== STORED ROWS ==

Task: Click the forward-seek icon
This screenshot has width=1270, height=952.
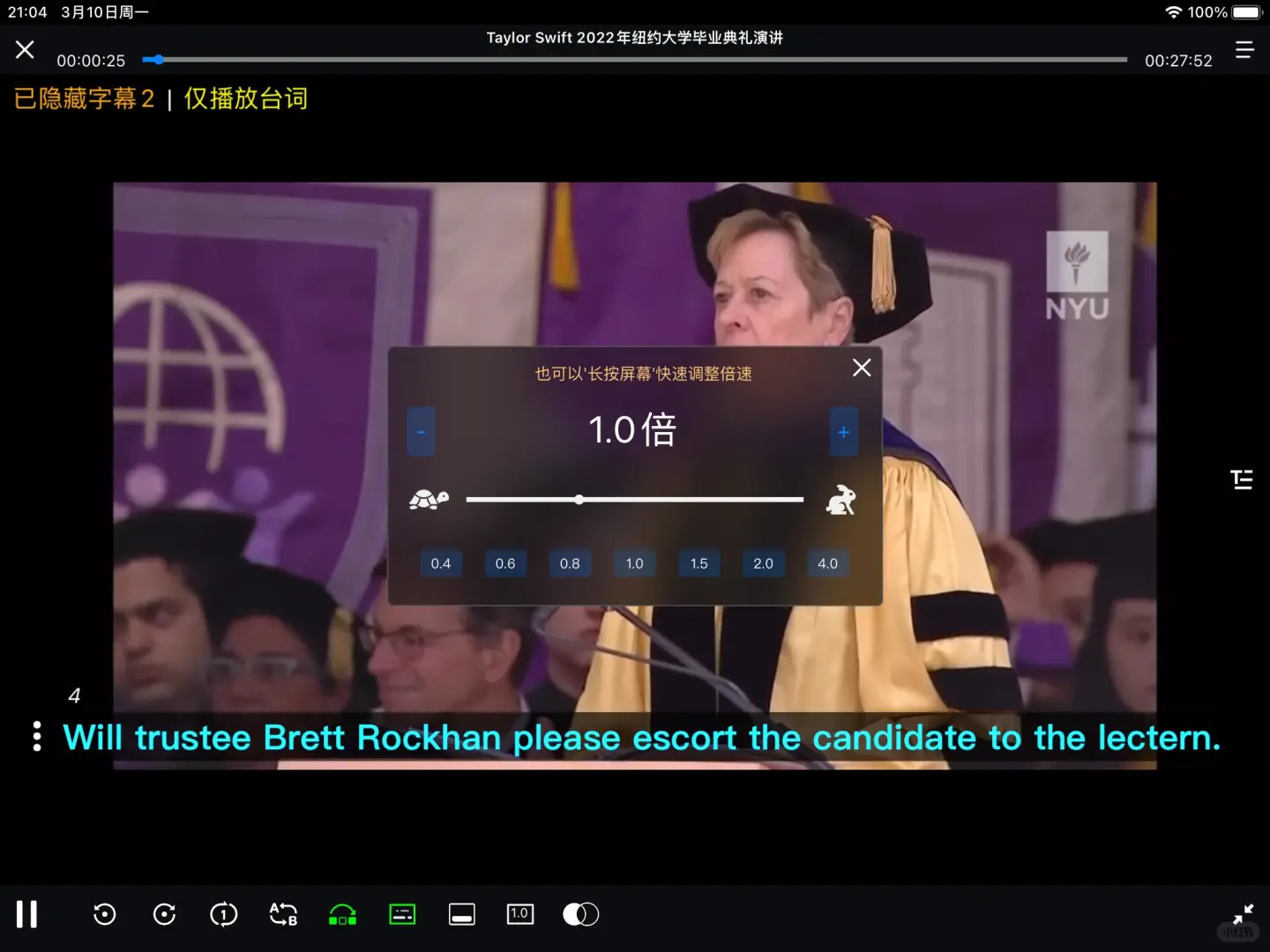Action: (x=164, y=914)
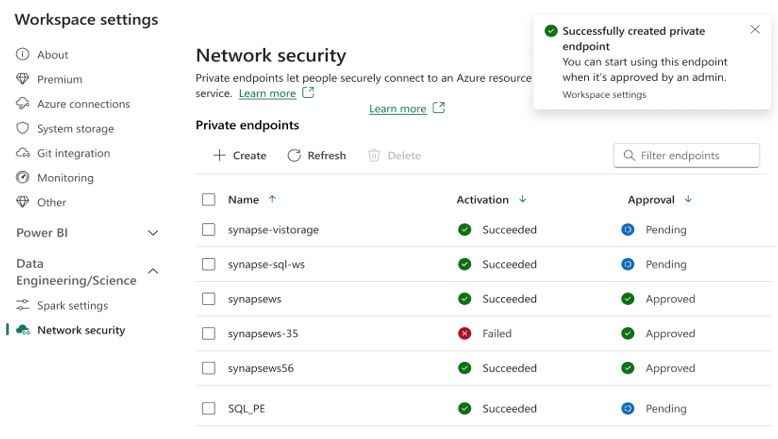Collapse the Data Engineering/Science section
Viewport: 778px width, 439px height.
(x=153, y=271)
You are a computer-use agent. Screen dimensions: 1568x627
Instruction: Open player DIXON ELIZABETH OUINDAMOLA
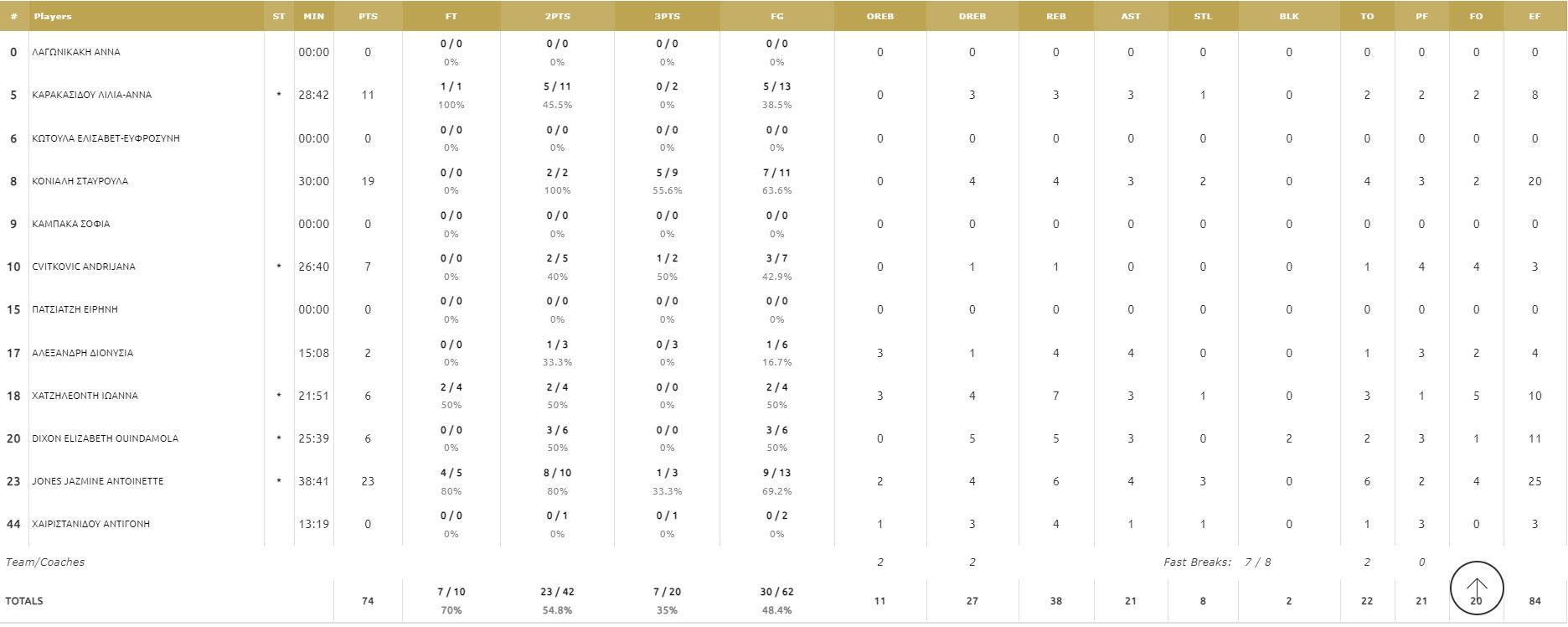coord(105,438)
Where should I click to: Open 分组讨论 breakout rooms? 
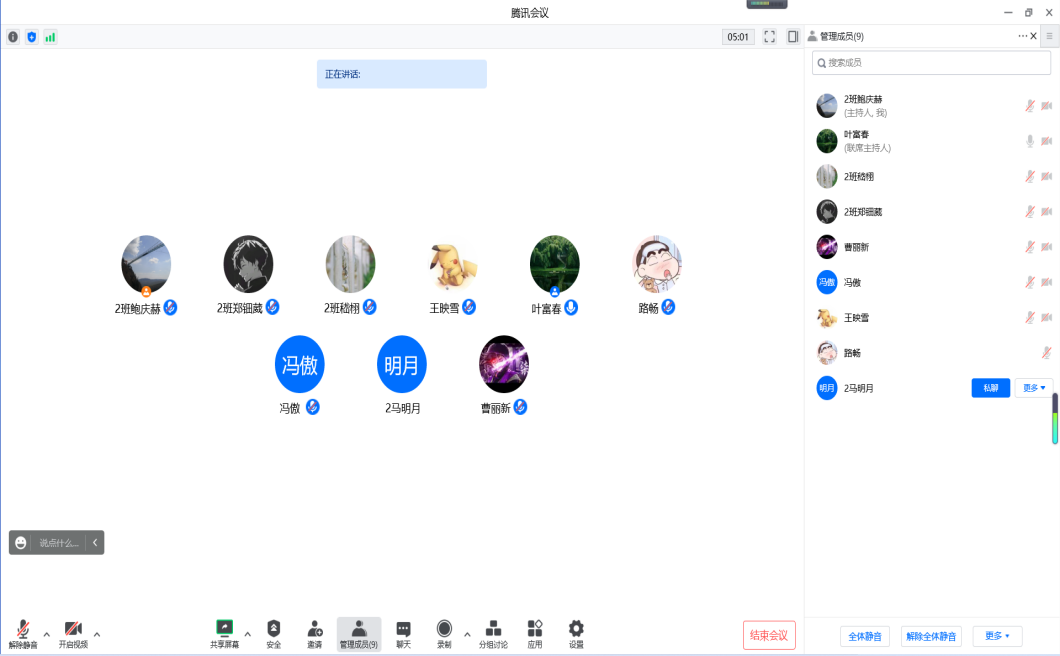[493, 629]
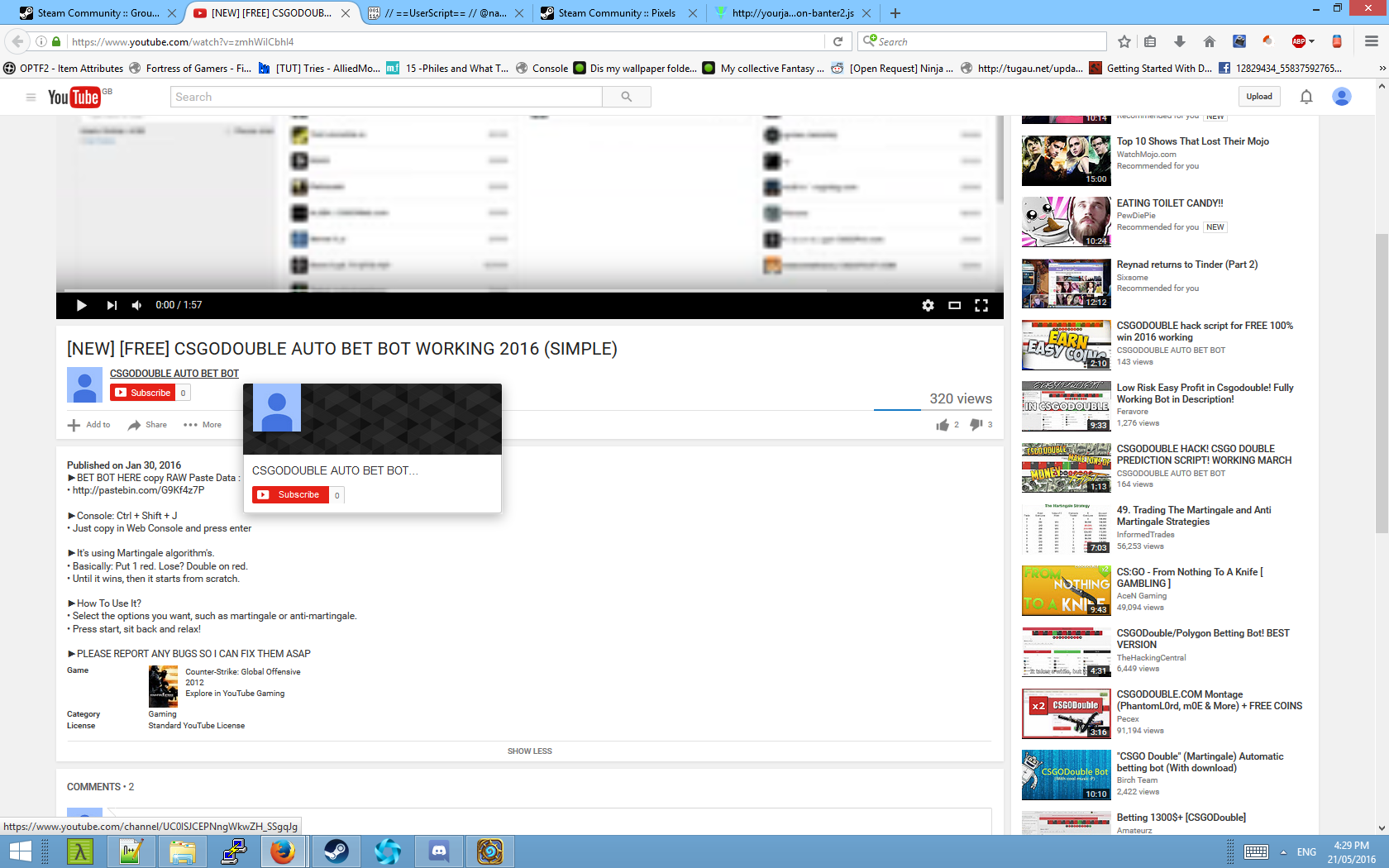Like the video with thumbs up
Image resolution: width=1389 pixels, height=868 pixels.
click(943, 425)
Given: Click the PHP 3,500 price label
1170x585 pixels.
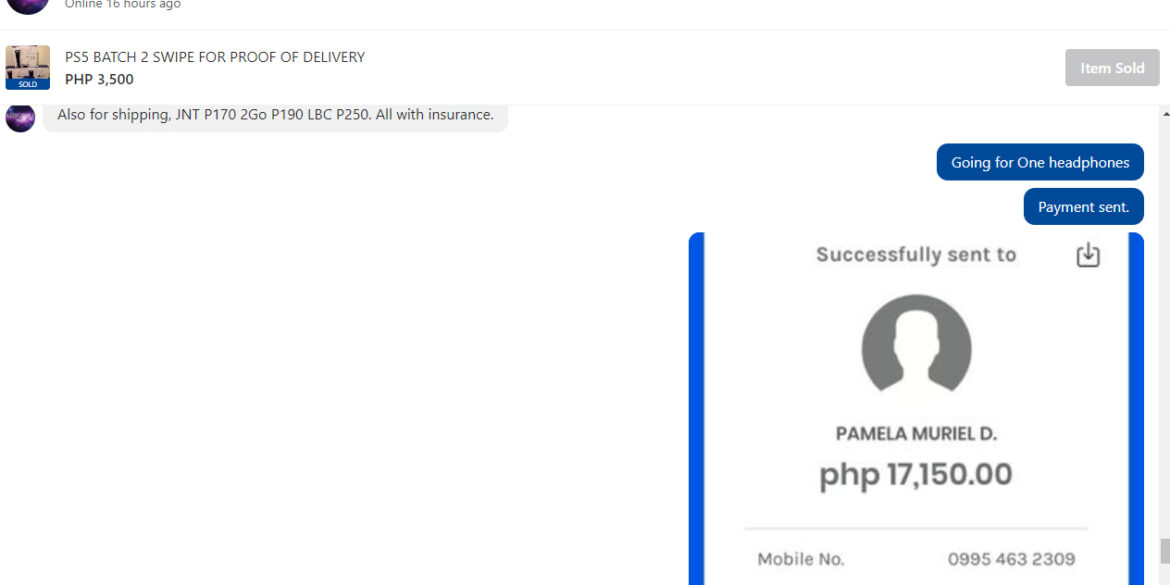Looking at the screenshot, I should pos(99,79).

== WHAT IS BEING ASKED ==
Copy every one of the entries above exactly as they appear, and leave all pictures out of your copy.

== WRITTEN ANSWER ==
Task: Click the forward-seek icon
This screenshot has width=1270, height=952.
Action: (x=164, y=914)
Collapse the Data Engineering/Science section
Viewport: 778px width, 439px height.
(x=153, y=271)
You are a computer-use agent. Screen dimensions: 1568x627
Instruction: Open player DIXON ELIZABETH OUINDAMOLA
coord(105,438)
Where should I click to: Open 分组讨论 breakout rooms? 
[493, 629]
Like the video with thumbs up
Image resolution: width=1389 pixels, height=868 pixels.
click(943, 425)
Given: Click the PHP 3,500 price label
1170x585 pixels.
Looking at the screenshot, I should pos(99,79).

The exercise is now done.